It could be that she avoided your question because there may be no way to avoid a review. 

NUCC has nothing as to where to put this on the claim form.  The insurance company may require reviews when this type of service is rendered.  Attaching a copy of the medical record document may assist with the claim processing, but if the insurance company requires a review due to many incidents of fraud, then it may be hard to avoid a review.  Last, in our profession, we do NOT try to bypass audits or reviews.  We submit claims that are 100% true, accurate, and correct and which are supported by 100% true, accurate and correct documentation of the service that was actually rendered in accordance with applicable industry standards and guidelines and which are medically necessary. 

More on Hedis can be found here:http://www.ncqa.org/tabid/187/Default.aspx

On a different note,  I had one provider who was submitting claims with level 4 or 5 E/M codes.  99% of his patients were super sick therefore justifying the high levels of E/M.  All levels were clearly documented and he passed every governmental audit thrown his way.  One HMO downcoded his claims to level 3 using HEDIS nd NCQA as the reason. He was not par with the HMO.   He sued the HMO because they downcoded without record review.  The HMO put pressure to get him to contract.  I looked at the contract and several pages were devoted to HEDIS.  He refused to contract, so the HMO put pressure on the hospital and his patients to contract.   Long story short, he won the lawsuit, sold the practice and retired from medicine.

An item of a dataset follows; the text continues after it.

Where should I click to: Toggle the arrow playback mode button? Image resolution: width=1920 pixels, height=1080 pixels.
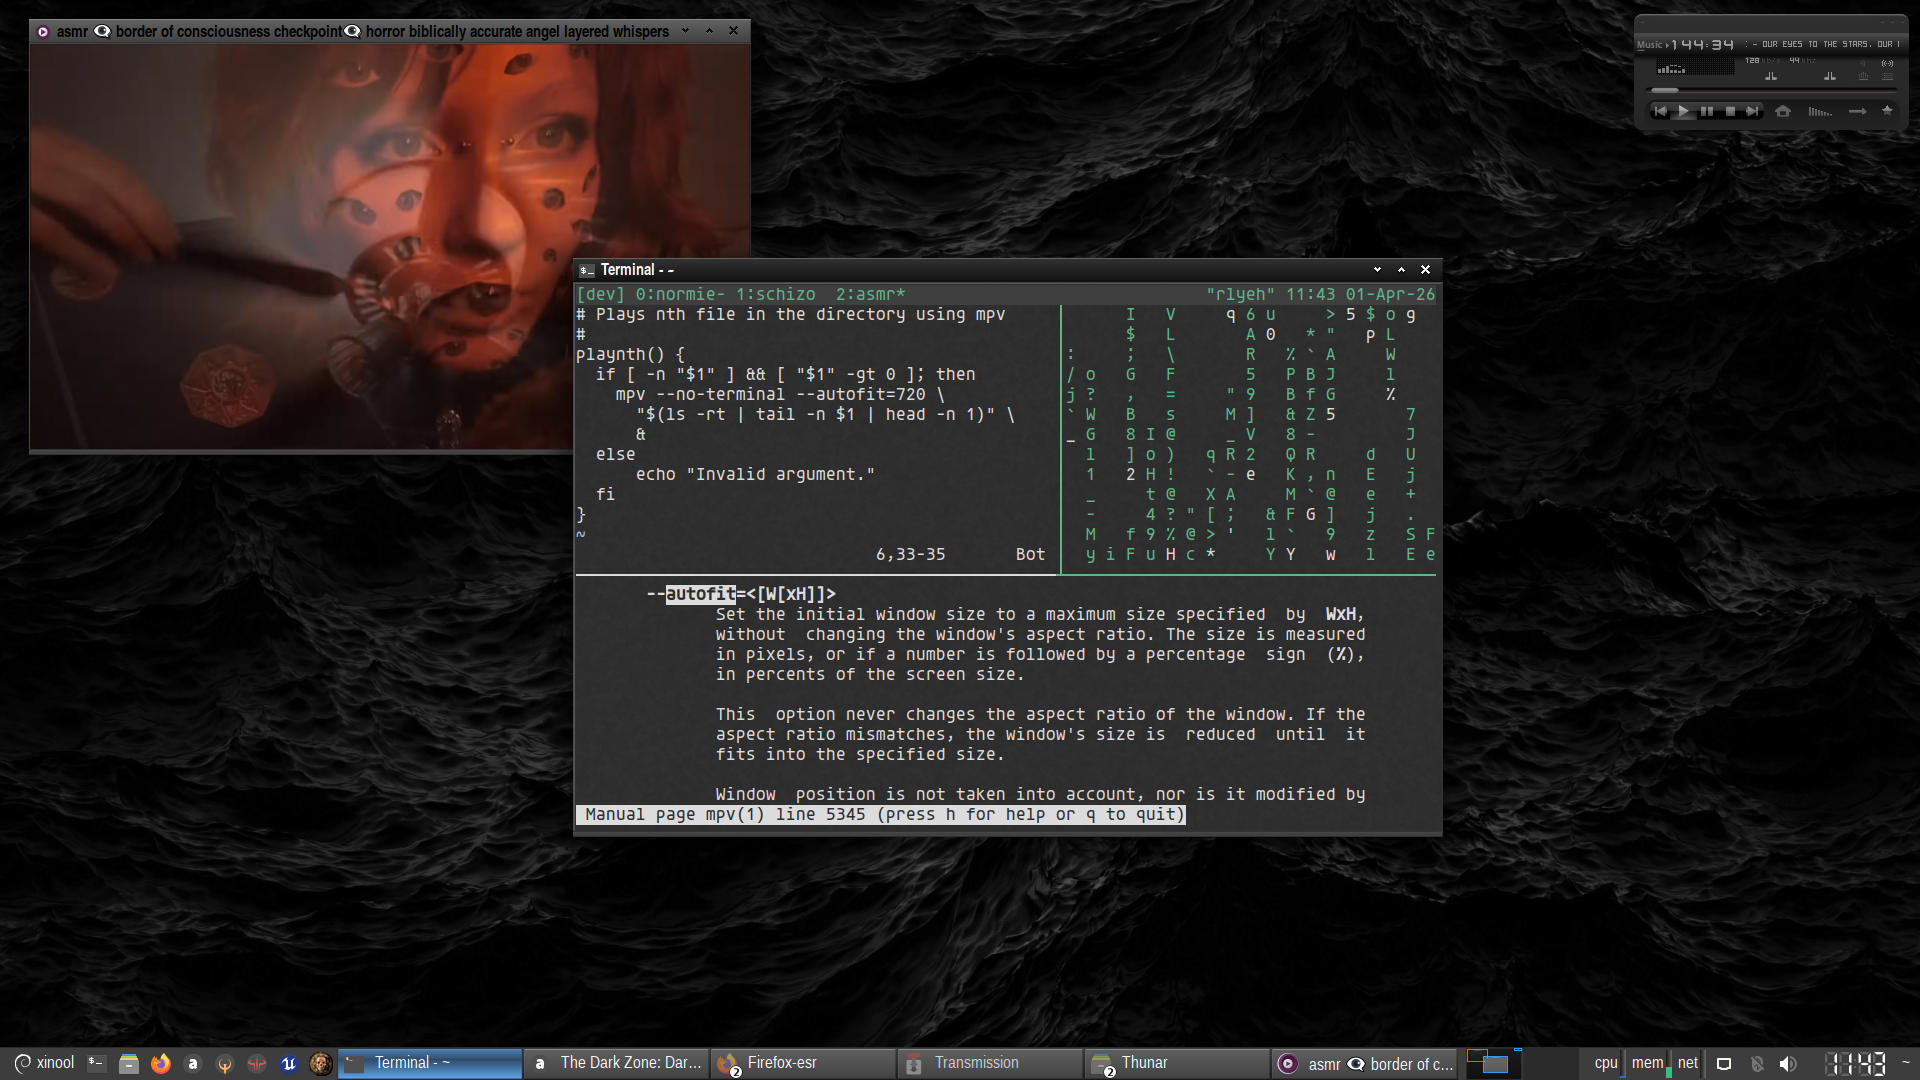1857,111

It was a 6 year battle in the courts but he stuck with it.

Last, another doctor and a different HMO, the HMO demanded numerous medical records.  When checking further, the record requests were not on claims in process.  The HMO was doing a different kind of audits.  We demanded HIPAA authorizations before we would release the records.  The HMO yelled HEDIS and MCQA to get us to backdown, but we still demanded the authorizations because the audit was not per HIPAA Treatment, Payment and Healthcare Operations.  In the end, they never got the records.  They started submitting refund demands, which were also denied.  The patients had HMO benefits under ERISA.  I used ERISA to fight back.  The HMO went to the State but the state backed off when informed about ERISA having jurisdiction.